Lenders Shift Focus to Home Buyers as Refinances Slow
October 20, 2021
Refinancings have kept lenders busy as homeowners have arranged lower mortgage rates to lessen their monthly mortgage payments. But as the 30-year fixed-rate mortgage rises above 3%, lenders are shifting their focus to compete for more home buyers as refinancings slow down.
In the third quarter, purchase mortgages comprised nearly half of the loans packaged into government-backed securities and sold to investors, the highest share since prior to the pandemic, according to Inside Mortgage Finance, as reported by The Wall Street Journal.
The refinance surge has largely ended as mortgage rates have increased. Applications to refinance a home loan fell by 7% last week and are 22% lower than a year ago, the Mortgage Bankers Association reported Wednesday.

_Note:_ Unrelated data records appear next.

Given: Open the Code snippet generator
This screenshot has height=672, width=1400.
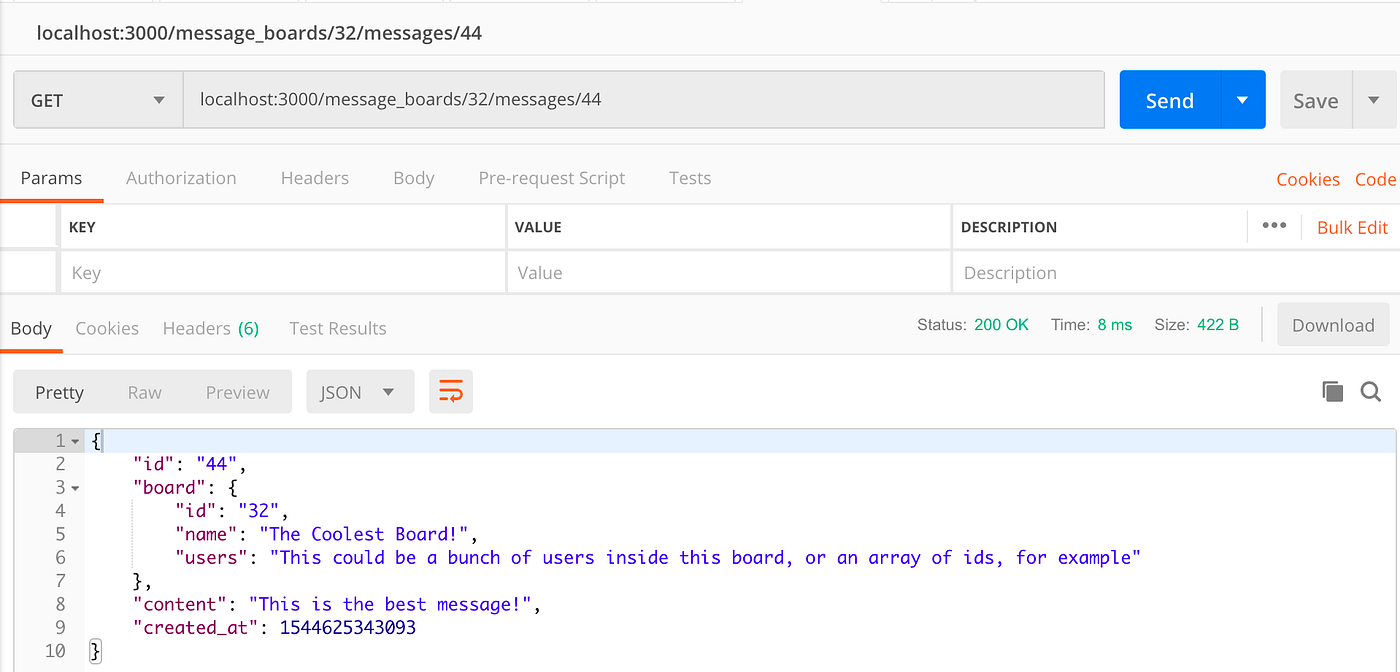Looking at the screenshot, I should click(1376, 178).
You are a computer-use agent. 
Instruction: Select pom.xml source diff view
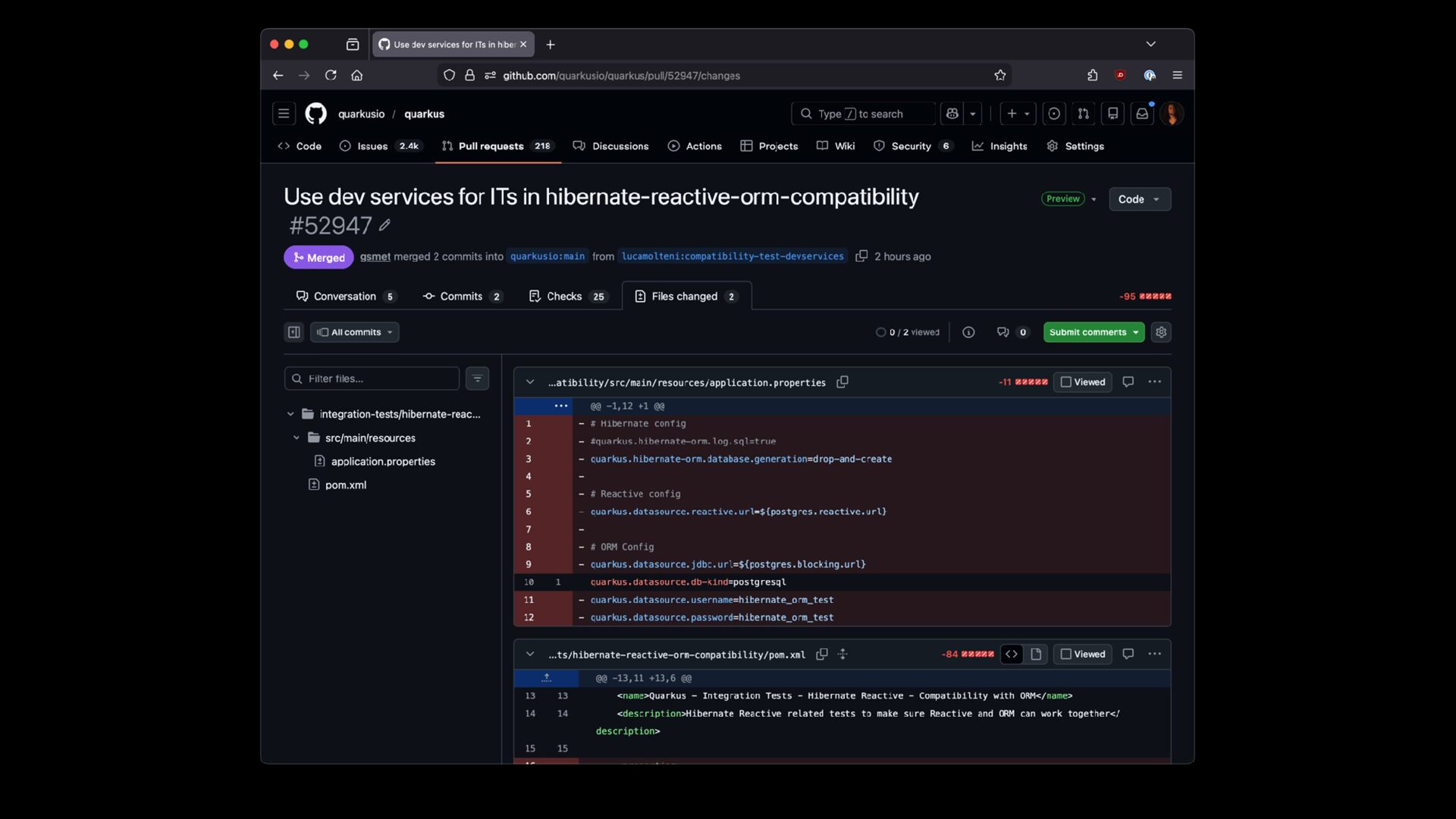click(x=1012, y=654)
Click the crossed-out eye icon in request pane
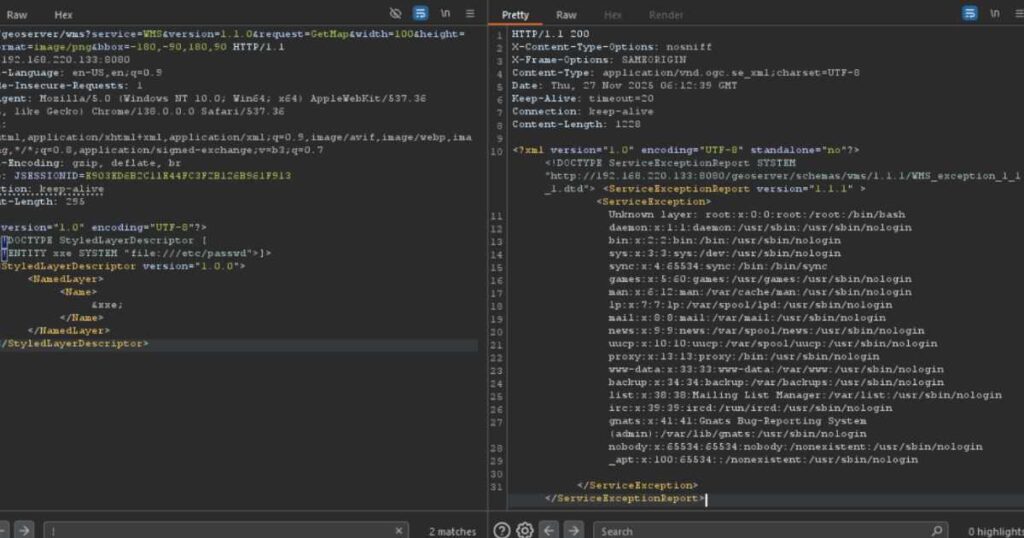This screenshot has width=1024, height=538. point(396,14)
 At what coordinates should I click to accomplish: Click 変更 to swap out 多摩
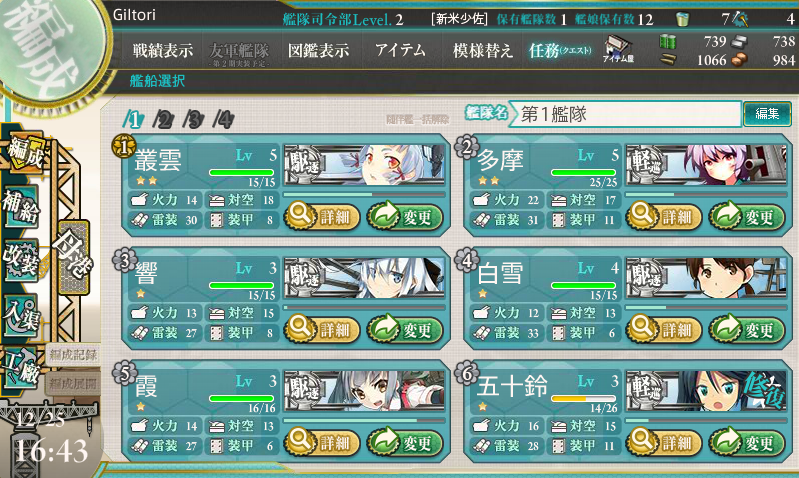tap(747, 217)
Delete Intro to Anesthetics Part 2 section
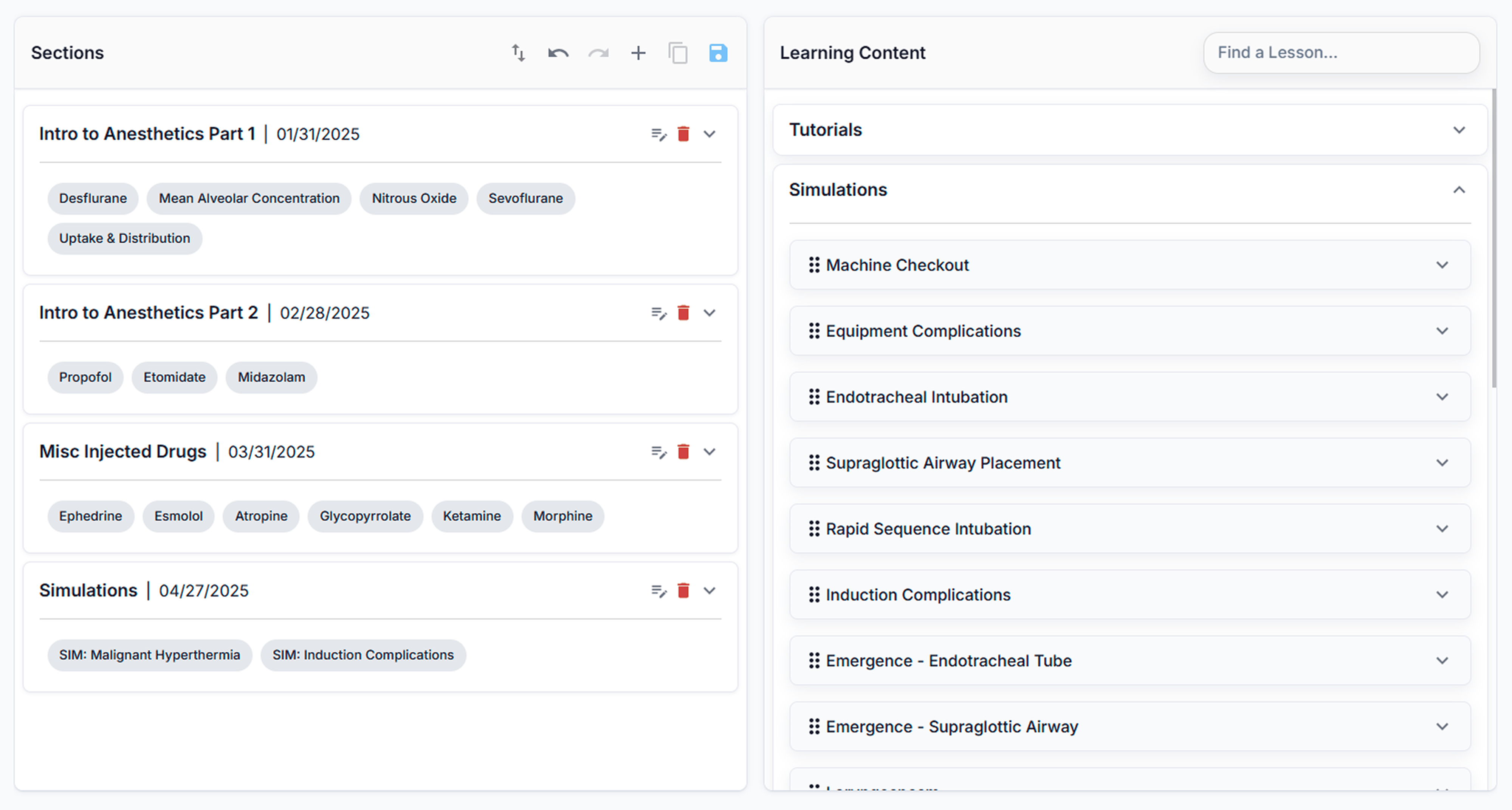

“Refinance applications declined for the fourth week as rates increased, bringing the refinance index to its lowest level since July 2021,” says Joel Kan, the MBA’s associate vice president of economic and industry forecasting.
But the home purchase market remains hot, even as rates have inched up. The 30-year fixed-rate mortgage averaged 3.05% last week, according to Freddie Mac.
As refinancing activity declines, home buyers may find themselves better positioned to negotiate a lower interest rate, Sam Polland, a loan officer at Intercoastal Mortgage LLC in Potomac, Md., told The Wall Street Journal.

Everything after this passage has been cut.